Should you be reading this blog, I assume you have a general understanding that primates are highly social mammals. Great apes, like humans, gorillas, and chimpanzees express even more complex social behaviors.
There are many consequences that living in social groups have towards survivability of the individuals of the group. Sociobiologists have often expressed that groups are natural selected upon just as individuals are in traditonal evolutionary theory — this concept is known as group selection which refers to the idea that alleles can become fixed or spread in a population because of the benefits they bestow on groups, regardless of the fitness of individuals within that group. The benefits a group can bestow, regardless of individual fitness, is higher predator awareness, more variation in foraging behaviors, and socio-emotional cohesiveness.
Groups can also be risky to individual survivability because all groups are regulated in size through environment. Groups which exceed in the size that their habitats can support them often crumble and lead to selective bottlenecks. Larger groups also bring about greater probabilities that disease will spread and effect more individuals compared to smaller groups. A brand new paper, published in Current Biology two days ago, documents a probable cause for why gorilla populations are on the decline compared to the rise of mortality due to the Ebola virus.
The paper, “Gorilla susceptibility to Ebola virus: The cost of sociality” is published from a group of French researchers who hypothesize that social contact facillitated the spread of Ebola virus among a population of gorillas in the Democratic Republic of Congo. This population is now only 3% of what it used to be in 2004. They finalize at the end of their paper that human group sizes have been most likely regulated by a similar disease diaster… but let’s read it in their own words,
“In an evolutionary perspective, this study provides direct evidence that, in hominoids other than humans, group individuals face a higher disease risk. This cost has probably been an important constraint to sociality evolution in early humans “
The authors have ulterior motives from this natural history and conservation tone. Instead, they are using this model of gorilla disease as a tangent to understand human socio-cultural evolution. They summarize that pre-humans were slow to live in large social groups because disease outbreaks could wipe out those who did.

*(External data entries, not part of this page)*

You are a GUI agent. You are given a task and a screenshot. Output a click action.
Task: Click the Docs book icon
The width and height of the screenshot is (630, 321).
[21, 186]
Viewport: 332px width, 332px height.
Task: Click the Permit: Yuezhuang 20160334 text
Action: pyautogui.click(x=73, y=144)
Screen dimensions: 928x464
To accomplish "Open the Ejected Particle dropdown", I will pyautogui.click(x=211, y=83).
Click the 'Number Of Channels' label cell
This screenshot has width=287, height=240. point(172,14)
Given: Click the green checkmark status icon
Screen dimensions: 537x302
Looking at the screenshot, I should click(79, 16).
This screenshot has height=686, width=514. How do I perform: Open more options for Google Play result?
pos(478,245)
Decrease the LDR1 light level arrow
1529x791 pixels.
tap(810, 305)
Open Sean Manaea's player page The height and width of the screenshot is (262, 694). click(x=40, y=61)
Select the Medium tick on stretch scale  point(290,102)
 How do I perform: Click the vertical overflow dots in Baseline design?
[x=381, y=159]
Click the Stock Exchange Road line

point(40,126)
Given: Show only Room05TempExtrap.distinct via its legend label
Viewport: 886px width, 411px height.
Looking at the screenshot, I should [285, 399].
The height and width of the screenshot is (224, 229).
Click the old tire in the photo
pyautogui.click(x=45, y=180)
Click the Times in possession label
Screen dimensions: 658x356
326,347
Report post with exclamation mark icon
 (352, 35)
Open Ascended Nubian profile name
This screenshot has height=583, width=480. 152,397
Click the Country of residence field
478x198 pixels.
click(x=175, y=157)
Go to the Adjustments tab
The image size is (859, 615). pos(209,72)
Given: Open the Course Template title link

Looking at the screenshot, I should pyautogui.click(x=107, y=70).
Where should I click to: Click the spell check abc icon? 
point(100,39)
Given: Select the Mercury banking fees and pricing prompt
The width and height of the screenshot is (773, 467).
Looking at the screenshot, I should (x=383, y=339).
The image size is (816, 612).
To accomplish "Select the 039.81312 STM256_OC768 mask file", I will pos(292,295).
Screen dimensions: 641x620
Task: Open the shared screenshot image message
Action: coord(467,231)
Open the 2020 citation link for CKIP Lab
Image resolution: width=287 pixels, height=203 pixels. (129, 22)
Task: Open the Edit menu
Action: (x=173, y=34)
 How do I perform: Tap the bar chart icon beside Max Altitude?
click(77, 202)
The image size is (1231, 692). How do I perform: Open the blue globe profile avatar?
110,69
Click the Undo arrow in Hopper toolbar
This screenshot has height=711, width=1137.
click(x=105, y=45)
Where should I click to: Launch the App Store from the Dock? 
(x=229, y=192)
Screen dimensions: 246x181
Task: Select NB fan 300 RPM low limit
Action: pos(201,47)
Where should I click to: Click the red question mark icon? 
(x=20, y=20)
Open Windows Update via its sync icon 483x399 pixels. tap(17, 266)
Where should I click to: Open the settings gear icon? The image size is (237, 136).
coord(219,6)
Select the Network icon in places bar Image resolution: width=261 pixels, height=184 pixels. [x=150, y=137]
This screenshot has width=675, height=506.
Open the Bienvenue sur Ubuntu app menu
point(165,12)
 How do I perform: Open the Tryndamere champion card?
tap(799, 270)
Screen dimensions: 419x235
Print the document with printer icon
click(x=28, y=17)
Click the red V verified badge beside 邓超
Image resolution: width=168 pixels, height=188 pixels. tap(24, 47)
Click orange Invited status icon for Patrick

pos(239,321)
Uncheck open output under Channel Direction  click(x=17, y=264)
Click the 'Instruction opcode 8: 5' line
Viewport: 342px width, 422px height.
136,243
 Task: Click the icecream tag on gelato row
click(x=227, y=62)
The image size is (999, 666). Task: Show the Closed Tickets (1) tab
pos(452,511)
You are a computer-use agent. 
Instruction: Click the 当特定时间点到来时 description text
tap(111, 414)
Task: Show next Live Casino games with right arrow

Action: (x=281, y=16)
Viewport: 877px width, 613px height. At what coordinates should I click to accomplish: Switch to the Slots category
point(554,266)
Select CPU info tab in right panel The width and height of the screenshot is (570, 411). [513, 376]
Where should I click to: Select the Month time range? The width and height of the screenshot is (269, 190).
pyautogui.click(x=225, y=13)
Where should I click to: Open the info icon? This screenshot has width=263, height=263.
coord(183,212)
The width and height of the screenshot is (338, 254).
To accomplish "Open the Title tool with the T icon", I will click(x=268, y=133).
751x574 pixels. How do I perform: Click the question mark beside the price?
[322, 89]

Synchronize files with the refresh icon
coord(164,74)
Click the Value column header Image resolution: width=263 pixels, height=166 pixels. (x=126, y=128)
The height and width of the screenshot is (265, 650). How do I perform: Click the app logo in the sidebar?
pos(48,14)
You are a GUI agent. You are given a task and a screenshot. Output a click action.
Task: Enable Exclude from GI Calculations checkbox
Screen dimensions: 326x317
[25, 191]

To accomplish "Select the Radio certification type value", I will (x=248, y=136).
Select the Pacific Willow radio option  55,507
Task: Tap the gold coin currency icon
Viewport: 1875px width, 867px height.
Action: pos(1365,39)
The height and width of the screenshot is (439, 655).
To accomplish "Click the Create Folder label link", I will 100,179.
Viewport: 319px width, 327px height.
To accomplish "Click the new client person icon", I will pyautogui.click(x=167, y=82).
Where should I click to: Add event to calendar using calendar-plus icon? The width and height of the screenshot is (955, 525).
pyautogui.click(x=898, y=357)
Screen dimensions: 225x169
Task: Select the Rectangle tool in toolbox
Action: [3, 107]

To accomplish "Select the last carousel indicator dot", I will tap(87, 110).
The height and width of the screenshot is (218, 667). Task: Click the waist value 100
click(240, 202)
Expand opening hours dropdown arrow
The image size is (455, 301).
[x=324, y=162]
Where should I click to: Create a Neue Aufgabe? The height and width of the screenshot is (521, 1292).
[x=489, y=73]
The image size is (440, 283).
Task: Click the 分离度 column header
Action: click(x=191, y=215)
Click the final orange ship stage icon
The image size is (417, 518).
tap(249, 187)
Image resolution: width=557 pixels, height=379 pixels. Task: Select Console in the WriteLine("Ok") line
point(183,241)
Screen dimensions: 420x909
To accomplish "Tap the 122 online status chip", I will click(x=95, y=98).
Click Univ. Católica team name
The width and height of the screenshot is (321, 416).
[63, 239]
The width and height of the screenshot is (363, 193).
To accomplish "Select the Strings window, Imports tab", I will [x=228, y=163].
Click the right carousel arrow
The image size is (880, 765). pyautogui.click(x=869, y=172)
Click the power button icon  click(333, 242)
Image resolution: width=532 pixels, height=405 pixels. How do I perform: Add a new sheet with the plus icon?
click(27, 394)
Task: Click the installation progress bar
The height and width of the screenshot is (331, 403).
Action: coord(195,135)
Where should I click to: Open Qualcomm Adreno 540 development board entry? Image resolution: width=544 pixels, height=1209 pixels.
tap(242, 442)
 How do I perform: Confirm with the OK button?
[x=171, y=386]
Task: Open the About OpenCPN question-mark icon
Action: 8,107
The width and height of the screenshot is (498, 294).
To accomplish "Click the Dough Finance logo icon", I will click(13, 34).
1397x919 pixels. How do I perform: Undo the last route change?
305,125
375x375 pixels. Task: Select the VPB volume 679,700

I wouldn’t go as far as to say that’s true. The case for the dramatic spike in gorilla deaths due to Ebola has to be due to the devastation of deforresting and habitat destruction that are forcing gorillas to live closer to each other and in immediate contact to human civilizations, where disease runs rampant. Like I said before, ecology is a determining factor in group size and individual survability. I also say this because in the introductory paragraph the authors outline how the disease was transmitted to these gorillas:
“The large population of western lowland gorillas, Gorilla gorilla gorilla, monitored since 2001 at the Lokoué clearing, Odzala-Kokoua National Park, Congo, was affected in 2004, providing us with the opportunity to address both questions using an original statistical approach mixing capture–recapture and epidemiological models. The social structure of gorillas strongly influenced the spread of EBOV. Individuals living in groups appeared to be more susceptible than solitary males, with respective death rates of 97% and 77%. The outbreak lasted for around a year, during which gorilla social units (group or solitaries) got infected either directly from a reservoir or from contaminated individuals.”
Furthermore, other communicable and zoonic virii such as influenza can be transmitted from encroaching ecotourists and impoverished peoples living in Africa. These diseases are more likley to be foreign to gorilla immune systems, and would severly compromise their ability to fight off an Ebola infection.
Lastly, the more a disease is prevalent the more it emphasizes the increase the advantages of sociality, as outlined by Bonds in “Higher disease prevalence can induce greater sociality: a game theoretic coevolutionary model” In this paper, diseases bring about positive selection for more cohesive groups, whereas diseases more impactfully effect individuals living outside of groups because they lack the benefits reaped from social living (better quality & more abundant food, care, and protection from predation and other stressors). In addition, human immune systems are relatively more complex to other great apes, as are human social groups as in the form of culture and civilization — I most likely belive, then, that diseases bring about more incentive for groups to stick together…
…More importantly though, I think this paper documents the devastation, that even through inadvertantly actions, of the issues facing gorilla survival. I always wonder about well intentioned ecotourists who venture out to view wildlife, spefically gorilla populations and bring their illnesses and diseases with them. In their naivity they end up affecting great ape populations just as significantly as would a poacher or logger.